→ **EXERCISE**
Beginning at the line that contains "Task: Click the red Delete sheet trash icon", output each line exactly through the end of the records, and drop any pictures.
··· MATERIALS PROVIDED ···
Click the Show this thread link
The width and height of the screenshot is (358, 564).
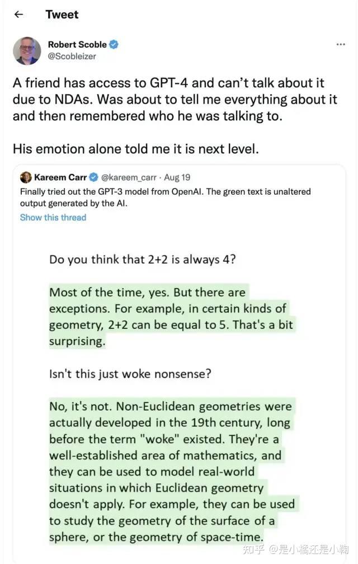pos(53,217)
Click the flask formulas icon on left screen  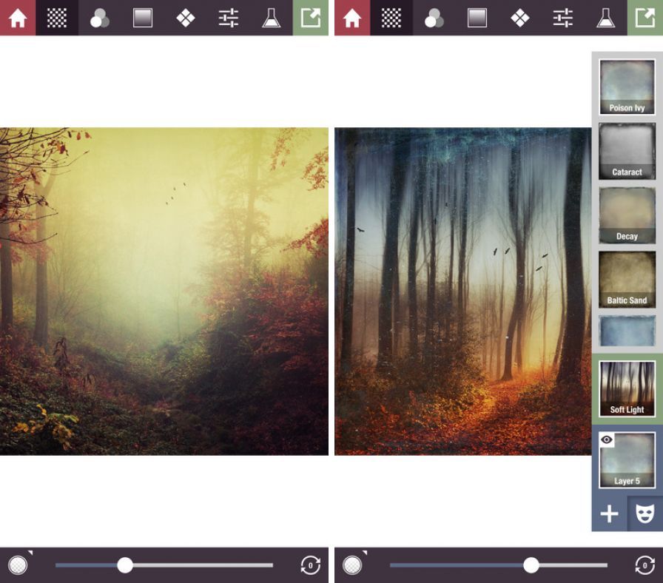[x=272, y=18]
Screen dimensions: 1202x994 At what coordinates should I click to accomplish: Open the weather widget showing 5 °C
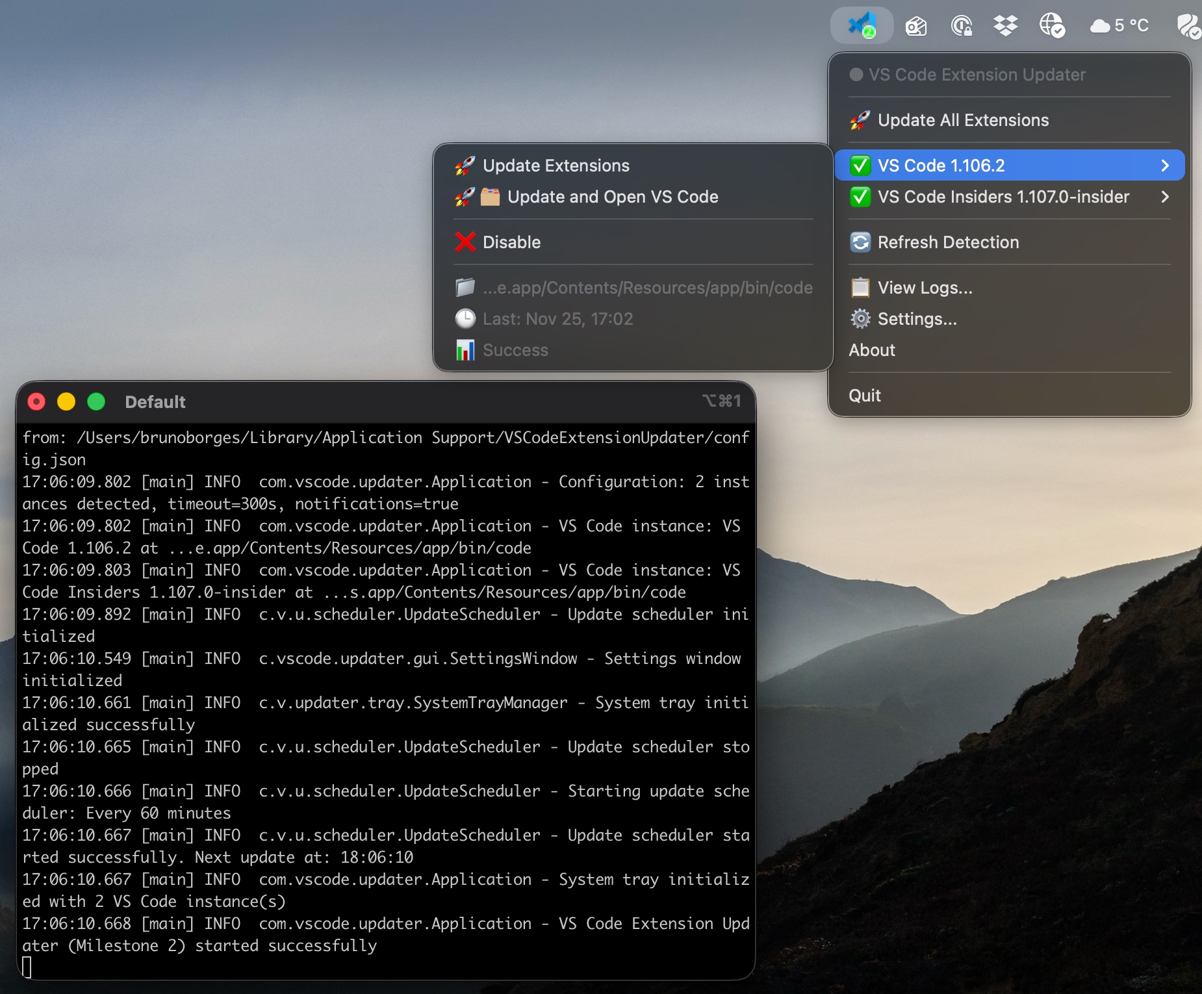point(1119,26)
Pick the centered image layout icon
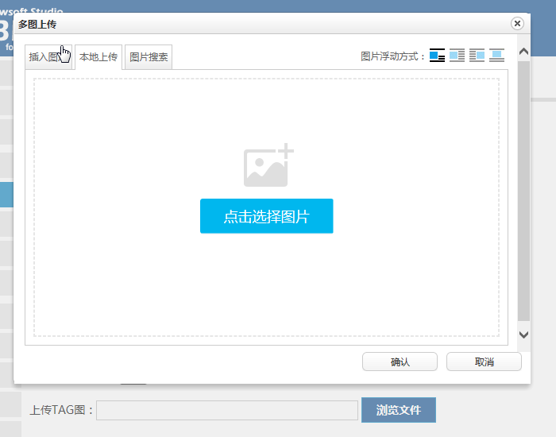Viewport: 556px width, 437px height. click(496, 56)
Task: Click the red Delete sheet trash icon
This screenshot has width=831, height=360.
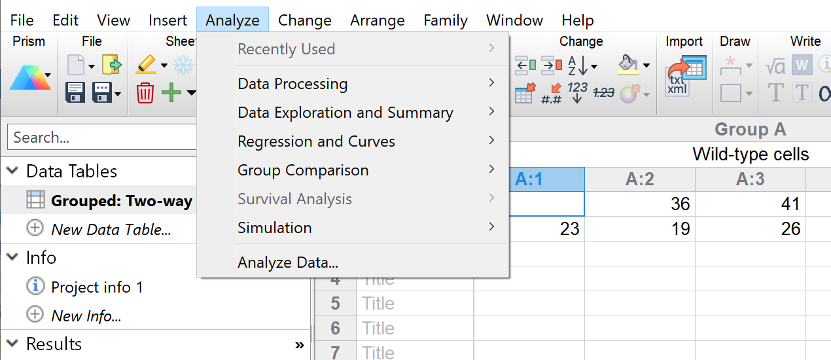Action: click(x=145, y=93)
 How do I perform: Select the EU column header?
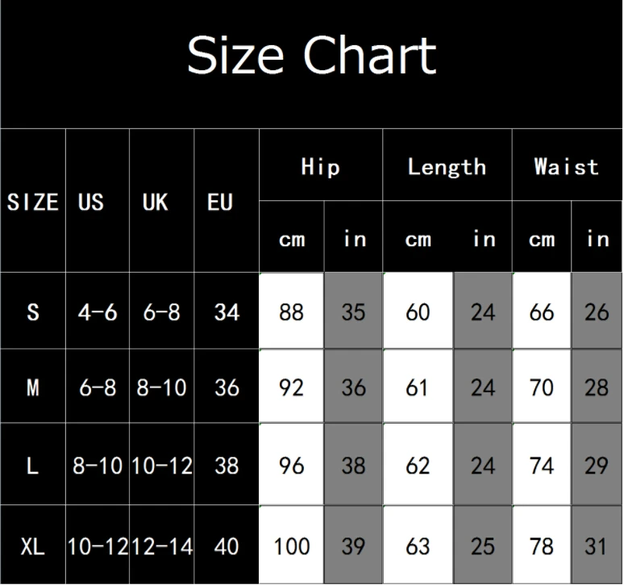coord(227,201)
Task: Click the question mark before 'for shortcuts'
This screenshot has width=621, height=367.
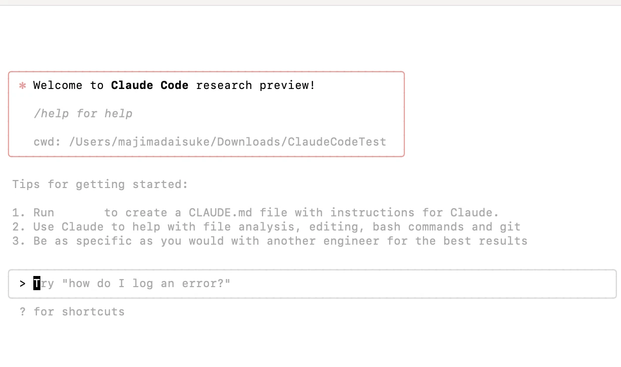Action: pos(23,312)
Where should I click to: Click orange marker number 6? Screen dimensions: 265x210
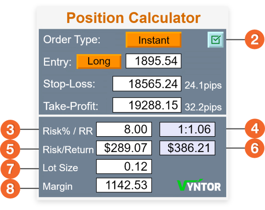tap(254, 148)
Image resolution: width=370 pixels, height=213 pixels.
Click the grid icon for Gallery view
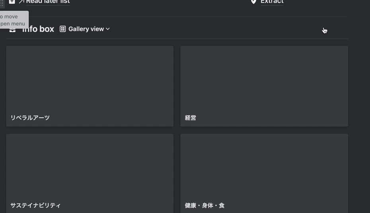click(x=62, y=29)
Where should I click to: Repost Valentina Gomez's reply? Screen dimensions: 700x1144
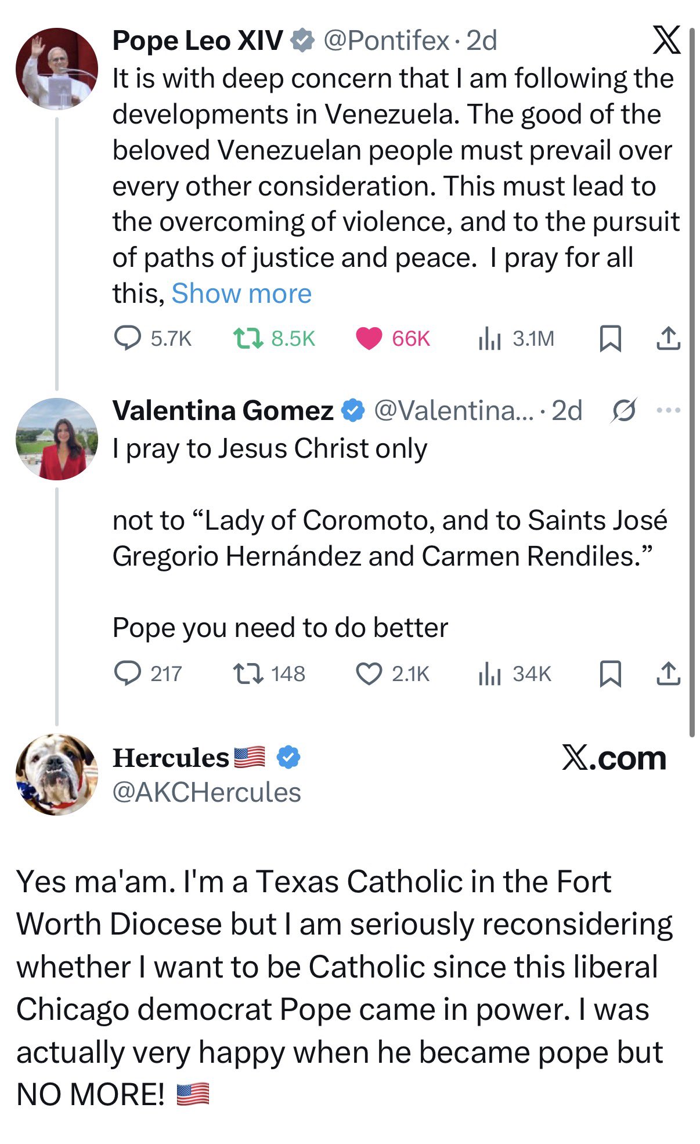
···
→ **RESPONSE AREA**
Task: Click the red Delete sheet trash icon
This screenshot has width=831, height=360.
Action: click(x=145, y=93)
 How do I perform: Select the EU column header?
coord(227,201)
Task: Click the question mark before 'for shortcuts'
This screenshot has width=621, height=367.
Action: pos(23,312)
Where should I click to: Click orange marker number 6? Screen dimensions: 265x210
tap(254, 148)
Image resolution: width=370 pixels, height=213 pixels.
Click the grid icon for Gallery view
click(x=62, y=29)
Where should I click to: Repost Valentina Gomez's reply? Screen dimensions: 700x1144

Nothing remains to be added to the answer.